## OBJECTIVE:
Copy out each line of the entries below that contains the string "screenshot". Case counts.
- - - - - - -
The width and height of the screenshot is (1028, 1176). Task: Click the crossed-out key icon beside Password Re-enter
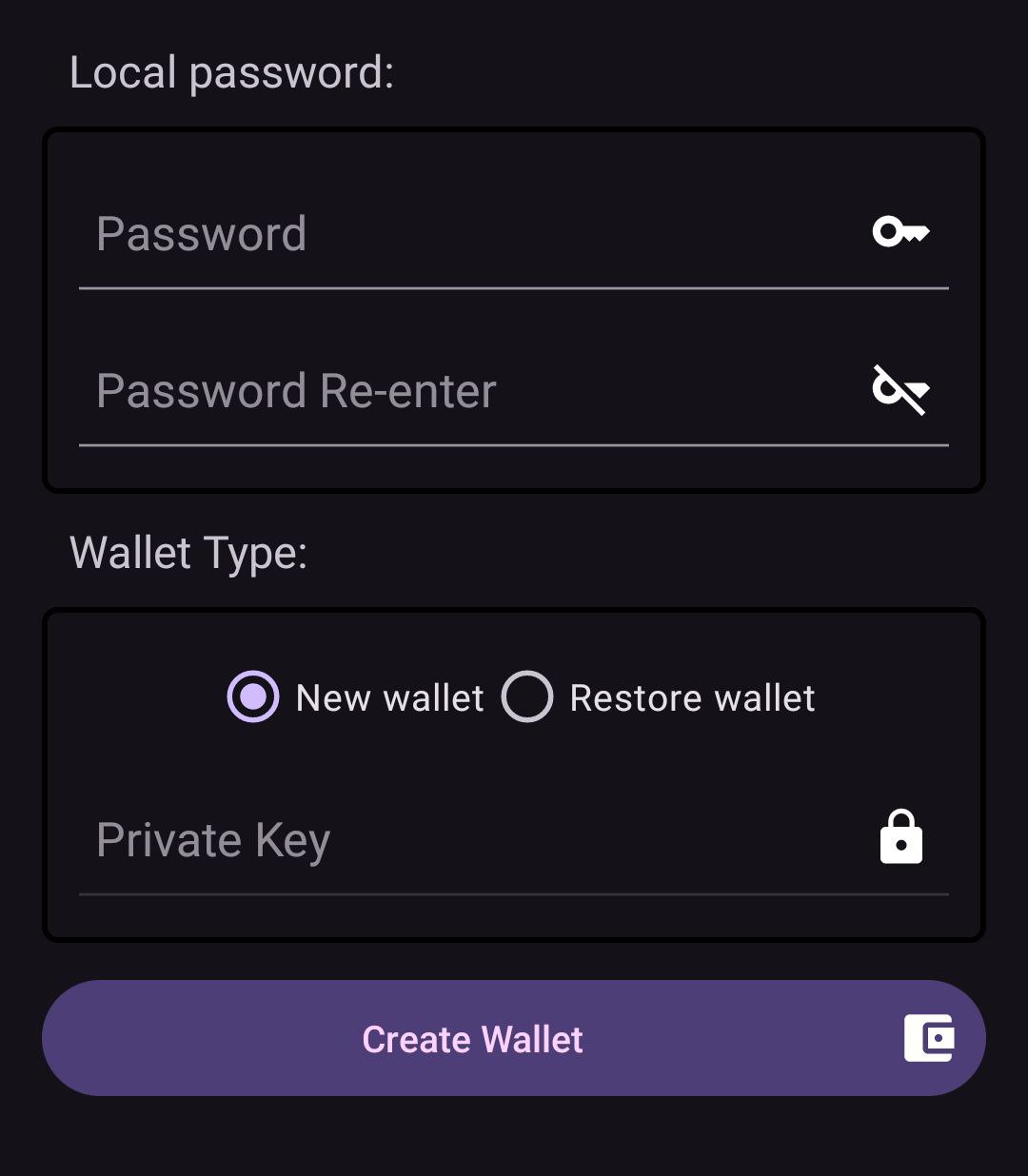pyautogui.click(x=900, y=389)
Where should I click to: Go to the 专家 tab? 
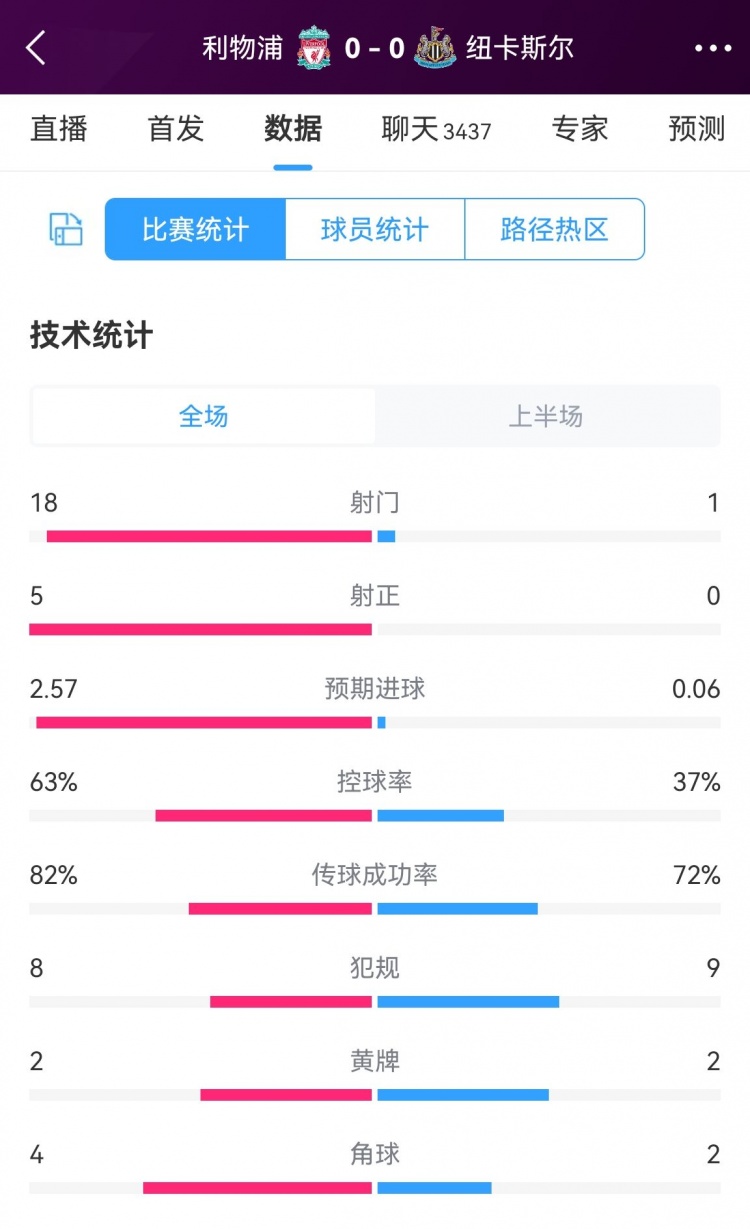click(580, 129)
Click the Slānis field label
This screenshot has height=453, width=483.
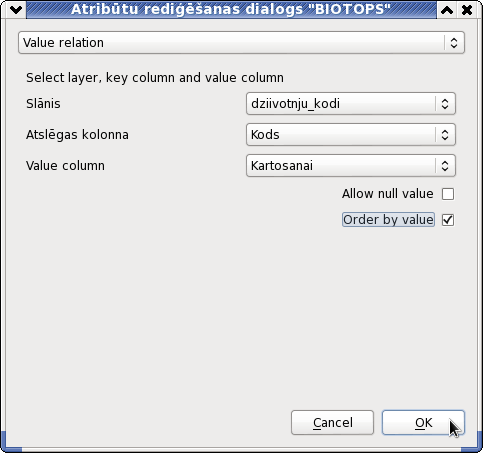tap(43, 104)
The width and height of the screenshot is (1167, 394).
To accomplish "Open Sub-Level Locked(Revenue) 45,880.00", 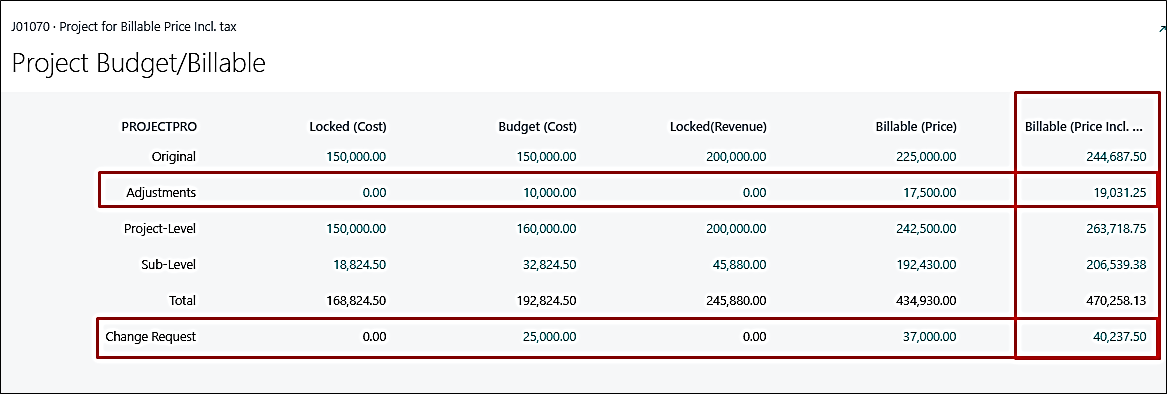I will (x=739, y=264).
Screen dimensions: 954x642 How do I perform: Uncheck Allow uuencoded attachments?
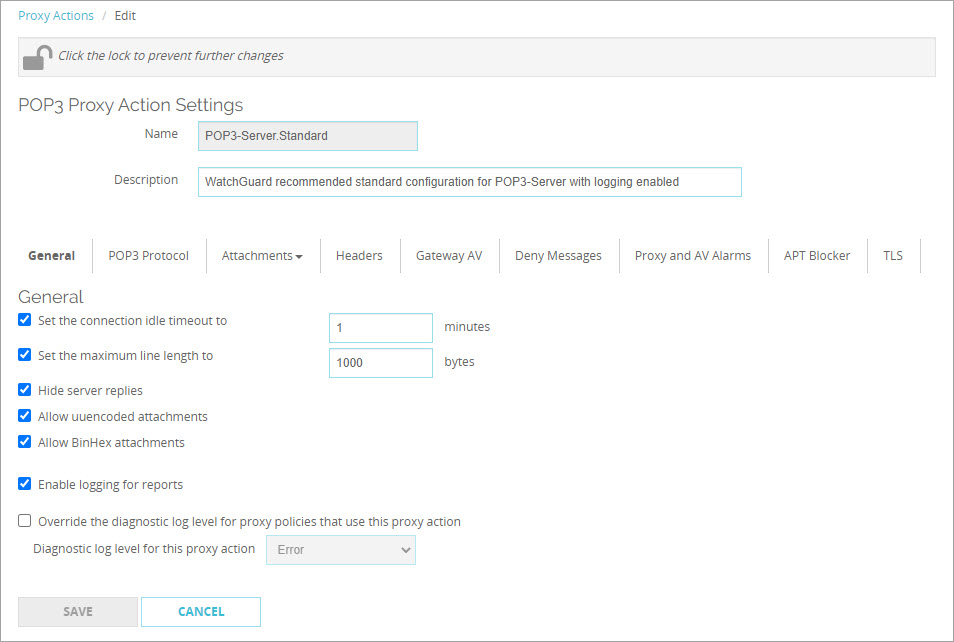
- - - - - - -
## CORRECT OUTPUT:
The width and height of the screenshot is (1028, 1176). Task: Click the crossed-out key icon beside Password Re-enter
This screenshot has height=453, width=483.
The width and height of the screenshot is (1167, 394).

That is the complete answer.